# EXCERPTED PASSAGE
+ + +
According to the China Daily, Li said China must work with the EU in upholding multilateralism; promoting trade liberalization and investment facilitation; and safeguarding world peace, stability and development.

Diplomatic sources tell ANN that China has used back channels to float the idea of filing a joint Chinese-EU complaint with the World Trade Organization over US actions. So far Brussels has rebutted such measures over fears of increasing Chinese influence and the EU’s unease at Chinese expansion into Central and Eastern Europe.

Central and Eastern Europe 

Central and Eastern European countries play a very important role in the Belt and Road Initiative and China’s trade with Europe. The inclusion of the “16+1 cooperation” mechanism in the Belt and Road Initiative is one of the most important and promising elements for the CEE countries, according to Chinese state media.

The 16 CEE countries see China as a relevant market and a valuable source of investment, at least at the declarative level. The differences across the region are significant in many areas, including the economic development level, per capita income and institutional framework.

And Brussels is concerned about reciprocity and access to the Chinese market for European companies.

Li, in a statement, said that he has made an effort to calm the EU worries about Chinese inroads into Eastern and Central Europe.

On the upcoming seventh Leaders’ Meeting of China and Central and Eastern European Countries in Bulgaria this week, Li told Juncker that China firmly supports European integration and wants to see a united, stable and developing EU.

China-CEEC cooperation is an open, transparent and inclusive cross-regional organization, and a vital part of and helpful supplement to China-EU relations, Li said.

The world’s second-largest economy has adhered to international rules and EU laws and regulations in its cooperation with CEE nations, which is beneficial to more balanced development in Europe and its integration process, the premier said.
+ + +
# INFORMATION SUPPLIED
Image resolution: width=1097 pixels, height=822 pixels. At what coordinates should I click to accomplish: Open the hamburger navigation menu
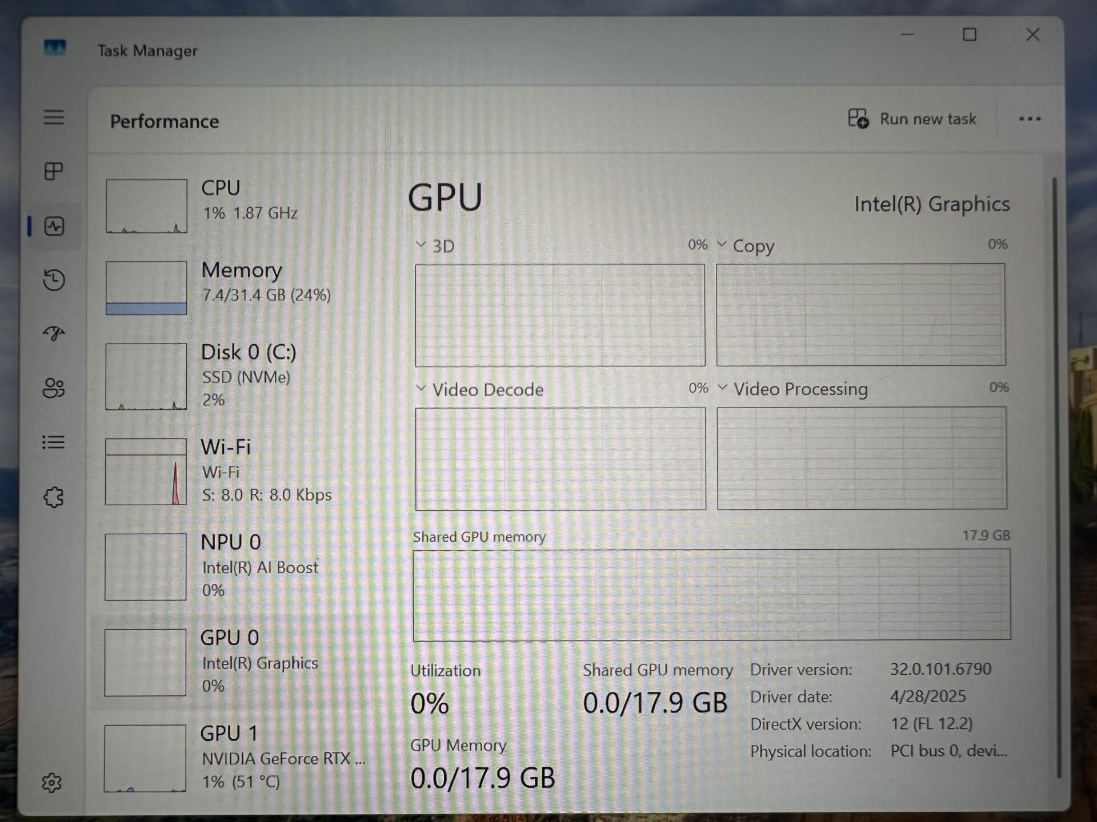(x=54, y=118)
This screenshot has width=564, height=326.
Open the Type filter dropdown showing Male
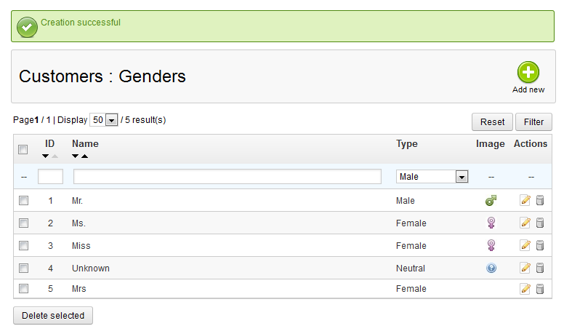432,177
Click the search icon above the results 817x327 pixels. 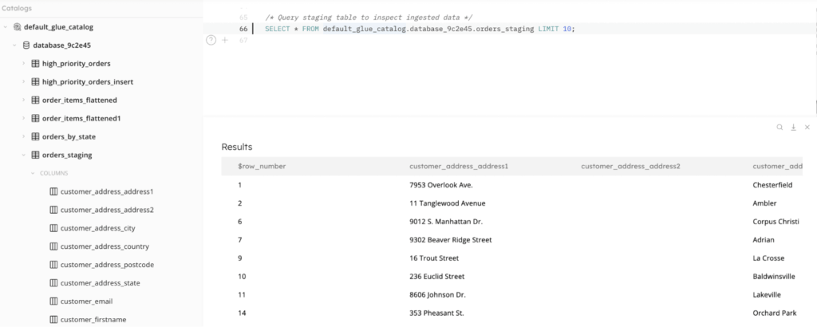[780, 127]
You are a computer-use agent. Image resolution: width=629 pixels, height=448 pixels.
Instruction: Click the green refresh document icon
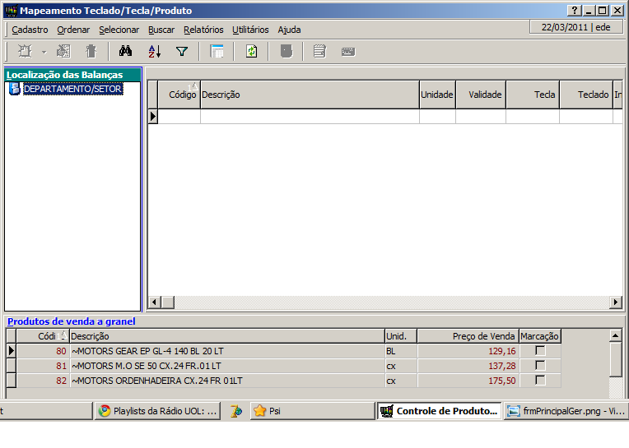tap(251, 51)
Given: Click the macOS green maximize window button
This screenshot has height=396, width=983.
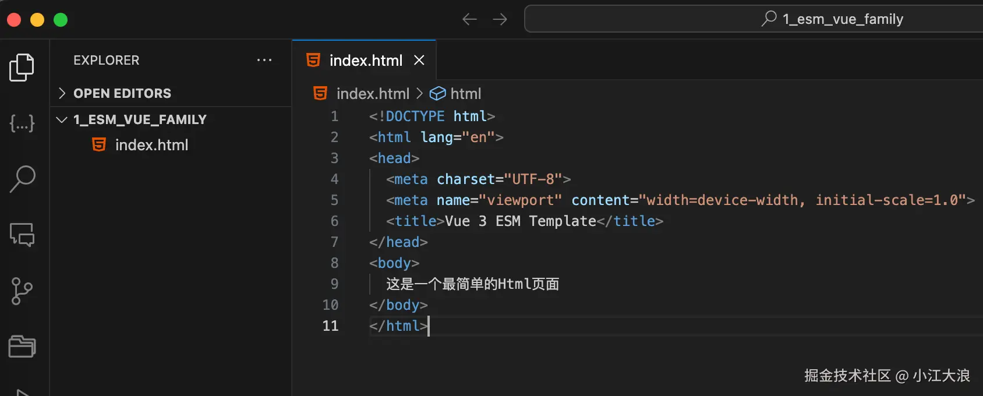Looking at the screenshot, I should tap(61, 20).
+ + +
# REQUIREMENTS
- 1) Translate this sentence from the article on China-EU relations into Spanish: "And Brussels is concerned about reciprocity and access to the Chinese market for European companies."
- 2) Reproduce the portion of the article on China-EU relations starting at "Li, in a statement, said" and ending at "the premier said.".
- 3) Carry on writing the article on China-EU relations from its last sentence.

# ANSWERS IN ORDER
- 1) Y a Bruselas le preocupan la reciprocidad y el acceso al mercado chino para las empresas europeas.

- 2)
Li, in a statement, said that he has made an effort to calm the EU worries about Chinese inroads into Eastern and Central Europe.

On the upcoming seventh Leaders’ Meeting of China and Central and Eastern European Countries in Bulgaria this week, Li told Juncker that China firmly supports European integration and wants to see a united, stable and developing EU.

China-CEEC cooperation is an open, transparent and inclusive cross-regional organization, and a vital part of and helpful supplement to China-EU relations, Li said.

The world’s second-largest economy has adhered to international rules and EU laws and regulations in its cooperation with CEE nations, which is beneficial to more balanced development in Europe and its integration process, the premier said.

- 3)
European companies are welcome to join the “16+1” mechanism to achieve win-win outcomes.

China will not fire first shot against US in trade war

China will “absolutely not” fire the first shot in a trade war with the United States and will not be the first to levy tariffs, the Ministry of Finance said on Wednesday.

The ministry’s comments came as certain foreign media, citing anonymous sources, said China’s tariffs on $34 billion of US goods would take effect from the beginning of the day on Friday. Given the 12-hour time difference, that would have put its implementation ahead of Washington’s.

“The Chinese government has stated its position many times. We absolutely will not fire the first shot and will not implement tariff measures ahead of the US doing so,” the Ministry said.

The trade spat between the world’s two largest economies has been in the spotlight for about three months, since US President Donald Trump signed a presidential memorandum in March threatening tariffs on Chinese imports.

The US said it would add tariffs on $34 billion of Chinese imports on July 6. China was forced to respond in kind.

Li Yong, a senior fellow with the China Association of International Trade, said the unilateral actions of the Trump administration are shortsighted and counterproductive.

“They go against both global interests and the long-term interests of the two countries involved. The consequences of these actions might not be what the White House expects, and in the end, they will only serve to hurt the US itself,” Li said.

Fitch Ratings’ report says the global multiplier effect of lower US imports could be significant, and US outward foreign direct investment would probably fall. Along with weaker confidence and lower investment, a global tariff shock would also hit job creation.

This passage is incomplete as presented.